Born ML v0.8.0: We Killed Our Last .dll — Pure Go GPU Is Here

TL;DR: Born v0.8.0 replaces go-webgpu (Rust FFI + shared libraries) with gogpu/wgpu — pure Go WebGPU. No .dll. No .so. No runtime downloads. go build now gives you a GPU-accelerated ML binary. We also fixed 5 critical GPU bugs and validated on real model training. Next up: DeepSeek V4 inference support.


The Last Dependency

Five months ago I skipped my birthday to release Born. A few weeks later we made training 18x faster with lazy GPU evaluation. The framework was growing. Contributors were showing up. Real people were using it.

But there was a problem I couldn't ignore anymore.

Every time someone wanted to use GPU acceleration, the conversation went like this:

"How do I run the GPU examples?"

"Download wgpu-native .dll for your platform, put it in your PATH..."
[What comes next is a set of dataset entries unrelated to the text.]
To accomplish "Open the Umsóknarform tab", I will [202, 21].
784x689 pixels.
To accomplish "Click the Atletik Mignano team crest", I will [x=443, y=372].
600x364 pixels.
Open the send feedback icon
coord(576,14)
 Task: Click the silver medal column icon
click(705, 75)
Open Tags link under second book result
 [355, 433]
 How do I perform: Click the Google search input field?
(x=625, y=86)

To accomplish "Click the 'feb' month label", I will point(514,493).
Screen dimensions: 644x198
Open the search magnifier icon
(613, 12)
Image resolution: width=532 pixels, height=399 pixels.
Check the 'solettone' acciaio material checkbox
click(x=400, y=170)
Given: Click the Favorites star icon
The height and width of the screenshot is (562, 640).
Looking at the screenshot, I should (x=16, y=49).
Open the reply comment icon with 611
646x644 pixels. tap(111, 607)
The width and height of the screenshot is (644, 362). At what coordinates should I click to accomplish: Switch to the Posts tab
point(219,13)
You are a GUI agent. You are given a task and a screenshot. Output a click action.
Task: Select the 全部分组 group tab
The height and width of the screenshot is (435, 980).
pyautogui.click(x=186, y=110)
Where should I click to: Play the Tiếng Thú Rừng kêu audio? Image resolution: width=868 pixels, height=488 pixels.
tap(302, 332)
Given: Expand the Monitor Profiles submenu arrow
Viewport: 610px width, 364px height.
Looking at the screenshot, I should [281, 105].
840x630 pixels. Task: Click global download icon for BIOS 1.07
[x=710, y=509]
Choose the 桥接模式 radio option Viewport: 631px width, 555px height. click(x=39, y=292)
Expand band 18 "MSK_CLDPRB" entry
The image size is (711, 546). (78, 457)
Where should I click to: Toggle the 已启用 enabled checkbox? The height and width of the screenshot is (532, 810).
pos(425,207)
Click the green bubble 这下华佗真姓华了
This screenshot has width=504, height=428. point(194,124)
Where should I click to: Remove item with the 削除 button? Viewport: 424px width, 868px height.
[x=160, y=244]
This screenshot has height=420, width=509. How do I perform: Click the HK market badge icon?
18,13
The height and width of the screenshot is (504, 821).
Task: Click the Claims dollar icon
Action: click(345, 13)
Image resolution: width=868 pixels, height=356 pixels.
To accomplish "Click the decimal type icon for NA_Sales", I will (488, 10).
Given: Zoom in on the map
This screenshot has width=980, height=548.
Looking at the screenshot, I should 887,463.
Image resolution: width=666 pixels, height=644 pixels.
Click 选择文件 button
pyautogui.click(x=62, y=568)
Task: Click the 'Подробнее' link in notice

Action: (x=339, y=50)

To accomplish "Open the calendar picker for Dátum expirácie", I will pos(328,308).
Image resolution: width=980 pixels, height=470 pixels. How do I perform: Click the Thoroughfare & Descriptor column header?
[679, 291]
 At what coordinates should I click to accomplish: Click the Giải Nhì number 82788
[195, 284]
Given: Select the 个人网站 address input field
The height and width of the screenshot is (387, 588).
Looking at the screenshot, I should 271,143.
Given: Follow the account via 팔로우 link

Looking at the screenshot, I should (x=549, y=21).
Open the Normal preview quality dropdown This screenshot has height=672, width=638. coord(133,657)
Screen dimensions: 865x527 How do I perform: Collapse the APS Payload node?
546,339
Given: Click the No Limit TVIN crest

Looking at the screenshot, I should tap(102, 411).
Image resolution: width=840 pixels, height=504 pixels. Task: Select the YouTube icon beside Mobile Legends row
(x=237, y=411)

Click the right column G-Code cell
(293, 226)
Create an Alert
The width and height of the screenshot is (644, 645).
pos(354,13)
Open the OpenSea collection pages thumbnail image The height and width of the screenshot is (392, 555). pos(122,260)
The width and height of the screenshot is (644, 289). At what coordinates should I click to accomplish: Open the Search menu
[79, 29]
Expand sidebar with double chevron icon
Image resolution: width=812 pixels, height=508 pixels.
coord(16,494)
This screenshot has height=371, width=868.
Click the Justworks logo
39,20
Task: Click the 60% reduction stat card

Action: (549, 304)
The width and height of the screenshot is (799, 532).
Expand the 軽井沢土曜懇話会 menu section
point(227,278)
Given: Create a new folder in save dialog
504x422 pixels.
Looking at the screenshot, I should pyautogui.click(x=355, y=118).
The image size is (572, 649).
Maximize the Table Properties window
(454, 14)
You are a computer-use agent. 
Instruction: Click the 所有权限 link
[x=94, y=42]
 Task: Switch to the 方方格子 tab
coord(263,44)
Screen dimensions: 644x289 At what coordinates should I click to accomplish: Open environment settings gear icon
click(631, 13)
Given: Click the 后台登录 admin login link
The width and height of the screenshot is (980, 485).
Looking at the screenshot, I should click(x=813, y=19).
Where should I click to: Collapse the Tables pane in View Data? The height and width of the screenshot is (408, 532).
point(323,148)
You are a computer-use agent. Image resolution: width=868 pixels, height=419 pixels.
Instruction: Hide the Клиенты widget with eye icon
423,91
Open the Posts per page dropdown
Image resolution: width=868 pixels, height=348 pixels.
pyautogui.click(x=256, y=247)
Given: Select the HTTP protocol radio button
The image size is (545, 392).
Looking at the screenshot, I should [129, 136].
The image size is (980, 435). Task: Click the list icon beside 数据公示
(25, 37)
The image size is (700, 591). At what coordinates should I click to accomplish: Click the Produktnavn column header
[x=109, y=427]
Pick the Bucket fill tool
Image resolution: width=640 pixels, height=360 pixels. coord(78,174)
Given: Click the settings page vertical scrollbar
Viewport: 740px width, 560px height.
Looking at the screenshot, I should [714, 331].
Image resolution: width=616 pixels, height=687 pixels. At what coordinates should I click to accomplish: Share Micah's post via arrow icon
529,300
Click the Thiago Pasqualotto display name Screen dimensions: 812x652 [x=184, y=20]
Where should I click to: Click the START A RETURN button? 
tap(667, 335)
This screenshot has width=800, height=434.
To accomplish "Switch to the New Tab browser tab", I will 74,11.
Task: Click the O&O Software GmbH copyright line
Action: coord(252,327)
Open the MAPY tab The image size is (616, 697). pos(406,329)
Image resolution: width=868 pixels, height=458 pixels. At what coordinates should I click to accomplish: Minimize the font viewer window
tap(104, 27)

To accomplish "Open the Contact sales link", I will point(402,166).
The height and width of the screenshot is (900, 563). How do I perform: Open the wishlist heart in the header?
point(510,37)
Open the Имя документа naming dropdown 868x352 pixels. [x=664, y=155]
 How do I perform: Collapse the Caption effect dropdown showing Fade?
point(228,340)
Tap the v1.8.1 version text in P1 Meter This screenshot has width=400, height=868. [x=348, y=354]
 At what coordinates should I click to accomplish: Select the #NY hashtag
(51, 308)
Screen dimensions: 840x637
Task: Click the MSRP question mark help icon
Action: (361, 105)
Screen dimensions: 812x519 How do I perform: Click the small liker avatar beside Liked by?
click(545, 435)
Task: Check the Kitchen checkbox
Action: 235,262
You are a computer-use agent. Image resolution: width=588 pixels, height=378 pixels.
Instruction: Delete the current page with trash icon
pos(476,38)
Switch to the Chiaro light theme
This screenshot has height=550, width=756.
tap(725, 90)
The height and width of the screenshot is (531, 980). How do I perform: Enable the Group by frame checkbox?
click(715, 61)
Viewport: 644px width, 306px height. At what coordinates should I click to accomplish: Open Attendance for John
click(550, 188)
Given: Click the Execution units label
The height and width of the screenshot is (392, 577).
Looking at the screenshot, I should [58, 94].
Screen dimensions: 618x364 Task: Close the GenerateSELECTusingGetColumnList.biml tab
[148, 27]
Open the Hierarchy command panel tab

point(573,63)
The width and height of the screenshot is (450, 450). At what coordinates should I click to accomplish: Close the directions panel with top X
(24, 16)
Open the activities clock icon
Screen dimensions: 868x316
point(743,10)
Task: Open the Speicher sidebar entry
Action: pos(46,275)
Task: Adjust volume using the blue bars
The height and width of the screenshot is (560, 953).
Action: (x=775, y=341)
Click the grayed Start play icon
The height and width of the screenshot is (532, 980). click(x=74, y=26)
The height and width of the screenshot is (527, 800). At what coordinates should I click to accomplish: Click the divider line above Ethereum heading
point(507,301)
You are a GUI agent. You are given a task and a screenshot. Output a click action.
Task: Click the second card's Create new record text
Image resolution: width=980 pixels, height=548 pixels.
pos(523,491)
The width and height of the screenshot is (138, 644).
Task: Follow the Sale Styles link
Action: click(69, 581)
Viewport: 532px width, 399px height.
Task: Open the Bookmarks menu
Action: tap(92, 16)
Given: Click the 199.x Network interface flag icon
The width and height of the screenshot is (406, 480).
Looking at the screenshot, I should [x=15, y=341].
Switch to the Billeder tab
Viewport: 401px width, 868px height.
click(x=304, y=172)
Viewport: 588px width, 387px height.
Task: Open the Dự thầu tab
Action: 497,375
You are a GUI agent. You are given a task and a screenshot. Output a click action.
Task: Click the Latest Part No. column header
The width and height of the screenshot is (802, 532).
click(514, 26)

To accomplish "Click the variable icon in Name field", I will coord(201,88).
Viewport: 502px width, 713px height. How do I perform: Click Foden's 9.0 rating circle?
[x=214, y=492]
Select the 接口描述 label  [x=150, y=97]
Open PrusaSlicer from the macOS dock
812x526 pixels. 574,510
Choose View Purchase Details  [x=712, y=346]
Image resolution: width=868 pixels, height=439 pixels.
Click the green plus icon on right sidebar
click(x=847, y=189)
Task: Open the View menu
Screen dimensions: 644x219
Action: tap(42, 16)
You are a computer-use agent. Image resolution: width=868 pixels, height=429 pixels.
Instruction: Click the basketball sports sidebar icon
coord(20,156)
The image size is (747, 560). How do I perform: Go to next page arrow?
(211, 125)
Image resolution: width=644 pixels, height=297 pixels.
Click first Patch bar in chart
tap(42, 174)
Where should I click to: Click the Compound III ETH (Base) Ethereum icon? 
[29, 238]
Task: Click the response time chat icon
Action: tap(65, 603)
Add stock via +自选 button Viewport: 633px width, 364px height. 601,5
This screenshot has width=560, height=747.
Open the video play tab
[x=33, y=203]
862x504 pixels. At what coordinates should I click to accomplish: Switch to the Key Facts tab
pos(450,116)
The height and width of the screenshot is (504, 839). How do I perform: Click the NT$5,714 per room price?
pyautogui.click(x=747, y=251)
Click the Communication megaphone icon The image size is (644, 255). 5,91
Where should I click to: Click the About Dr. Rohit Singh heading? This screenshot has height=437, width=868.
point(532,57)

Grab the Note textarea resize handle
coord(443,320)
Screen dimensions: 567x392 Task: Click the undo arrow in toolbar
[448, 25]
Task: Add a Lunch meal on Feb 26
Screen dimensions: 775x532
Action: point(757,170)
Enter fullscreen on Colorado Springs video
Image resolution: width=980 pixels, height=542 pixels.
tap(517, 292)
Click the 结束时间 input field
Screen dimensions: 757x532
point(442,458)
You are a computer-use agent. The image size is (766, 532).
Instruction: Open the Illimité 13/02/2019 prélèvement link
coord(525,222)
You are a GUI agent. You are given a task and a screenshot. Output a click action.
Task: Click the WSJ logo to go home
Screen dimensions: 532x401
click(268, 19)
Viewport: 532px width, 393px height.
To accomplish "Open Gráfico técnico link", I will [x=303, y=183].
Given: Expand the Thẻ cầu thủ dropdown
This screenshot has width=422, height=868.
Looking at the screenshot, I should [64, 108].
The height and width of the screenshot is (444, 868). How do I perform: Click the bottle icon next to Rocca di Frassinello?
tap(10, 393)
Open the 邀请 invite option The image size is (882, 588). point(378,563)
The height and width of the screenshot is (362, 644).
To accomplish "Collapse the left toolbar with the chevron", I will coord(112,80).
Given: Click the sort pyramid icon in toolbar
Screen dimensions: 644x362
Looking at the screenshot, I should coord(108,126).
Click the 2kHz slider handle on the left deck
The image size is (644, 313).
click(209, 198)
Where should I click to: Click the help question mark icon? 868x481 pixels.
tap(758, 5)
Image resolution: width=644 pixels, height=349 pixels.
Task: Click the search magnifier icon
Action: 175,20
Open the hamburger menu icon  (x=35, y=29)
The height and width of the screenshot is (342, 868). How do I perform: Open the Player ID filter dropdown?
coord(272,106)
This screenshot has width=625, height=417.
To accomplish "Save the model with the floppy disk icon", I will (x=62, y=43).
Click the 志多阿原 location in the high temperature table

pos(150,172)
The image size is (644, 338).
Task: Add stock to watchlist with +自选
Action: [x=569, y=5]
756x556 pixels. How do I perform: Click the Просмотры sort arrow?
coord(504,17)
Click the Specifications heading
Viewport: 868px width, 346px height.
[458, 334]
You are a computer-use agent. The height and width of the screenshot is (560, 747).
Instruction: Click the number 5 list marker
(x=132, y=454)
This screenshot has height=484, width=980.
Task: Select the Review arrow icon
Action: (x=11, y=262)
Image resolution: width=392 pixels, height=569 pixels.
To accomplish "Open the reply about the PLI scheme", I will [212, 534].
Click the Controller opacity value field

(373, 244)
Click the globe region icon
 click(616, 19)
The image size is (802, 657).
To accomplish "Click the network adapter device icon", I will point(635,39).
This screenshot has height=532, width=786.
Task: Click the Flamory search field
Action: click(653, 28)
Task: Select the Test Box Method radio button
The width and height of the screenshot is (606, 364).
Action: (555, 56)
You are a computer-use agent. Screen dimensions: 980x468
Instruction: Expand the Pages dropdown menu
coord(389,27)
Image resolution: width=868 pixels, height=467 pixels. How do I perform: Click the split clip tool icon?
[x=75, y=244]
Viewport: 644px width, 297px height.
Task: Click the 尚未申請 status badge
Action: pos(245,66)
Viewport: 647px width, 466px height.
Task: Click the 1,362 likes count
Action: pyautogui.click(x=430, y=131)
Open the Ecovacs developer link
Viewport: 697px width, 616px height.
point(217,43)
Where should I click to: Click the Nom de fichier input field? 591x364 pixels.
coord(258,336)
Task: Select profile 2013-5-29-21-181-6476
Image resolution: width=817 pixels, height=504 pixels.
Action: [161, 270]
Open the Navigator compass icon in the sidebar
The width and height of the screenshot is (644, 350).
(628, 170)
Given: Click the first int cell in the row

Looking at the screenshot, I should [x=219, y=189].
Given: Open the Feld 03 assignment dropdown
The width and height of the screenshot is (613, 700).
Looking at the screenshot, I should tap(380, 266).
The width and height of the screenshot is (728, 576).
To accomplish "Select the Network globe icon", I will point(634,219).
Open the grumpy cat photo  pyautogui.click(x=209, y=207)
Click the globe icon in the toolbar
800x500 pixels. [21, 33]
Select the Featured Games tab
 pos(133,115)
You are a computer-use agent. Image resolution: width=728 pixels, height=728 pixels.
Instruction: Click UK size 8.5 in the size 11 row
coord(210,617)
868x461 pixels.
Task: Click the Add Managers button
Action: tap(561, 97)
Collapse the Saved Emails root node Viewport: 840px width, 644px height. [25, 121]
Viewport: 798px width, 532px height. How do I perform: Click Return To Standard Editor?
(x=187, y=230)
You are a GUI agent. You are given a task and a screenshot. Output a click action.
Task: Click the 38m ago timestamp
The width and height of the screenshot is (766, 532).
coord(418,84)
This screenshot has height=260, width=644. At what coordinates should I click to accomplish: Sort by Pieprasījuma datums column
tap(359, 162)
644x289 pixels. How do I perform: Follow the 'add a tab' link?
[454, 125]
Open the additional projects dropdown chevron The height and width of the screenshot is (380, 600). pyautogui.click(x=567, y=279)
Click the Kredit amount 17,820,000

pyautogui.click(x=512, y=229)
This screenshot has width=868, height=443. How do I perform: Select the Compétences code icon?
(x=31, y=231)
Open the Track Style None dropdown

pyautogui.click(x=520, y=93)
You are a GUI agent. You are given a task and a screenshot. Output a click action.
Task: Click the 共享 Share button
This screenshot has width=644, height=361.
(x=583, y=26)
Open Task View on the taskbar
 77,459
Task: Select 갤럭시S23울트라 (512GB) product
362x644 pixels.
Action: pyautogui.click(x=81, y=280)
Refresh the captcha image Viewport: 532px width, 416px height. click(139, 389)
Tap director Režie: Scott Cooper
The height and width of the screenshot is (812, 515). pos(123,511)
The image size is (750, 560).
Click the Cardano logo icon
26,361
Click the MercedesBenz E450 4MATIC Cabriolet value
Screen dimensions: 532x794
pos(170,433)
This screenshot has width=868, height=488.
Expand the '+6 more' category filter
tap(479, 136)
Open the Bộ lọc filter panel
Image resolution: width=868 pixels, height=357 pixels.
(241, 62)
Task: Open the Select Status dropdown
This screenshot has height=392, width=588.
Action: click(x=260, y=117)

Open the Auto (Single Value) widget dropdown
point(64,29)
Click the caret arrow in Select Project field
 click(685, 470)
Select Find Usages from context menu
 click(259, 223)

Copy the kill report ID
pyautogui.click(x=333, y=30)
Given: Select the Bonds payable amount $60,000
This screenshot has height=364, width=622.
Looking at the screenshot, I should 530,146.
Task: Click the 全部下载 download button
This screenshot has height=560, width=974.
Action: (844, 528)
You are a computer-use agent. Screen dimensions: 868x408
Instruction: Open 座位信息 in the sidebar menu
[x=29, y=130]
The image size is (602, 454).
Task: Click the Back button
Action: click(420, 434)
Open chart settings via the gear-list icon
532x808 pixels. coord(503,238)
"...I thought you said pure Go?"

They were right. Born's CPU path was pure Go. But the GPU backend used go-webgpu — Go bindings to Rust's wgpu-native via FFI. You needed a platform-specific shared library at runtime. On Windows, a .dll. On Linux, a .so. On macOS, a .dylib.

For a framework whose tagline is "single binary deployment", that was embarrassing.

So we fixed it.


Why Not Earlier?

Fair question. gogpu/wgpu existed for months before v0.8.0. Why did we ship 29 releases on go-webgpu first?

Because that was the plan.

go-webgpu wraps Rust's wgpu-native — a battle-tested GPU abstraction used by Firefox and dozens of production projects. When you're building a new ML framework from scratch, you don't want to debug your GPU backend and your tensor math at the same time. If training produces wrong gradients, is the bug in your autodiff engine or in your WebGPU implementation? With Rust wgpu-native underneath, we knew: the GPU layer works. Any bug is ours.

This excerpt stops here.